Aí entra essa divertidíssima briga entre o aquário e as notícias. O Estadão entra no jogo com chamada de primeira página forçada: «Governo deve assumir dívida da Eletronet, de ex-cliente de Dirceu». A matéria interna do repórter Renato Cruz é correta, descreve a disputa entre o governo e os credores, mostra que ex-acionistas nada receberão.
Na sequencia, uma matéria sobre os interesses da Oi em adquirir a Eletronet. Só que contando com começo, meio e fim e desmontando a nova falsificação de Márcio Aith.
Mostra que a Oi tentou na Justiça uma negociação com os credores que permitiria assumir a Eletronet por R$ 200 milhões. Sendo bem sucedida, Nelson conseguiria receber R$ 50 milhões.

Por que não deu certo? Porque o governo resolveu pegar as linhas para montar a infra-estrutura da banda larga
:
A negociação levou vários meses e estava em estágio avançado. A Oi, Nelson dos Santos e os principais credores da Eletronet já haviam fechado os principais termos do acordo, segundo fontes ligadas à negociação. A Eletronet devia para instituições financeiras como Banco do Brasil e Safra, e fornecedores de equipamentos como a Furukawa e a Alcatel Lucent. A dívida chegava a R$ 800 milhões, mas os credores aceitariam um desconto para receber pelo menos uma parte do dinheiro a que tinham direito.
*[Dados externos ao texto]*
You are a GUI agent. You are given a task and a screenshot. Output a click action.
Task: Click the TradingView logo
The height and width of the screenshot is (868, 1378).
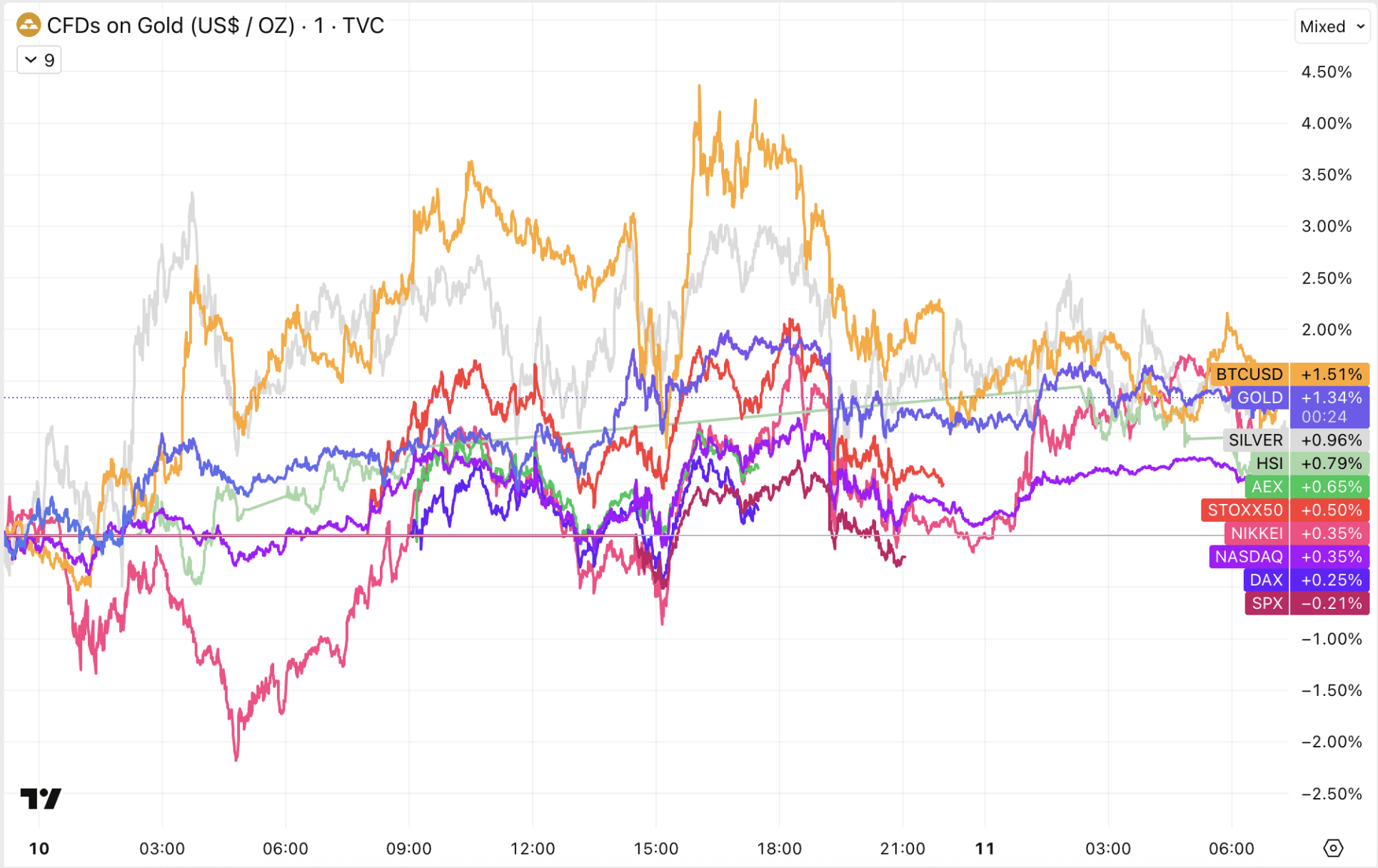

O acordo esbarrou, porém, no interesse do governo, que diz querer uma rede estatal de internet banda larga. Dona de 49% do capital da Eletronet, a estatal de energia Eletrobrás tinha o direito de vetar o acordo com a Oi. E foi o que fez, quando o governo decidiu retomar a rede de fibras ópticas e recriar a estatal de telefonia Telebrás.

O circuito da repercussão interna
A própria reportagem da Folha não consegue confirmar uma linha da denúncia. Todas as informações durante o dia mostraram que o caso está sendo tratado na Justiça do Rio – portanto, sem nenhuma ingerência do governo federal.
A própria sequencia da reportagem não confirma a denúncia. Esquece completamente, como se não tivesse sido feita, e muda para uma segunda, que não ocorreu.
Confirma-se mais um factóide da Folha.
Internamente, a poucos metros da mesa de Aith, dois colunistas da página 2 e a titular do Painel repercutem a denúncia que já não era.
Fernando Barros da Silva:
Se a Telebrás for reativada, como anuncia o governo, o mesmo bidu que desembolsou R$ 1 pela Eletronet pode sair dela com R$ 200 milhões.
Melchíades Filho:
Não está claro, ainda, se e como a Star Overseas lucrará com essa remontagem do setor, que será anunciada no mês que vem pelo Palácio do Planalto. Mas a remuneração de Dirceu (R$ 620 mil em dois anos) indica que a offshore não esperava pouco. Advogados ouvidos pela Folha estimam em R$ 200 milhões.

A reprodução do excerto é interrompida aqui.